You have thrived in this new school environment in non-academic ways too; in fact, the set-up of the school seems designed with kids like you specifically in mind. There’s so much activity built into your weeks and you have full classes devoted solely to sports! You swim every other week during school AND you have P.E. class AND you have random sporting events like cross-country races and soccer matches popping up in every term! There’s no time to get bored and you rarely have to sit for more than an hour at a time, ever.
As you always have, you did apply yourself fully to being the best athlete you can be. You made the A-team in soccer, were the only kid in your year to make the cross-country team (actually beating your older brother in the tryouts to his absolute dismay) and you also made the A-teams in hockey and cricket, too. You absolutely ROCKED it on school Sports Day, coming in second in the 50-meter race, 4th in the 100-meter race, first in the 800-meter race (by quite a distance, actually), and first in the cricket ball throw, breaking a ten-year old school record by 2 full meters — a considerable margin.

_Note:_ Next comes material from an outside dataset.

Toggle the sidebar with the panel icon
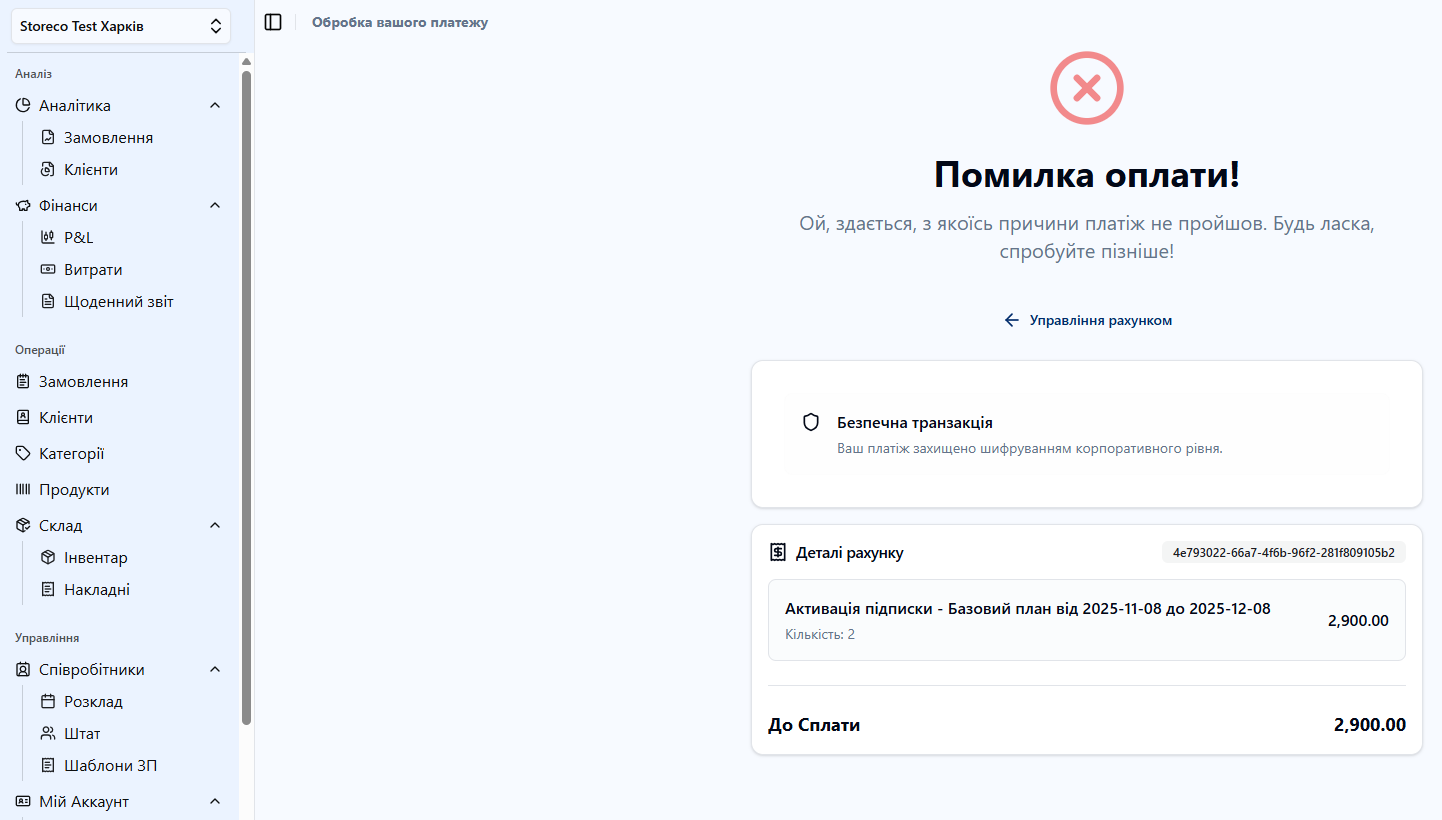This screenshot has width=1442, height=820. pyautogui.click(x=273, y=21)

Your obvious joy when you compete in athletics is just uplifting. No matter what the sport is, I love watching you play.
The discovery of your love for running has been an interesting development. You literally LOVE running. You will run short or long distances. You run fast, the whole time. Sometimes, as you’re running, you throw in a few skipping steps, but you never seem to tire. You ask me to please go for a run with you, and so I do it, but you are definitely the rabbit and I spend the whole time telling you to keep going as long as you can still see me in your rear view. It’s a great thing for you, my child who is always full to the very brim with energy. And we’d never really have realized how much you enjoy it were it not for the cross country and track programs at your new school. I hope you always keep running; you look, as you go, like you’re at peace with the world.
You, my friend, continue to challenge me as a mother. You can be the most loving and attentive child or the most stubborn and taciturn child, depending on the day. You keep me on my toes, always. But as you’ve gotten older and more mature, the lovey days outnumber the grumpy days. It’s a nice thing. I want you to know, though, that I am grateful for the challenging days too, because they make me work to get better at this parenting gig. And they definitely make me appreciate the lovey days even more.
And so, as we go into this year — the Ocho — I only hope you continue on the path you’re on. May the year of being eight be as amazing as you are. I love you a bushel and a peck and a hug around the neck. Happy birthday to you, my little blonde baby.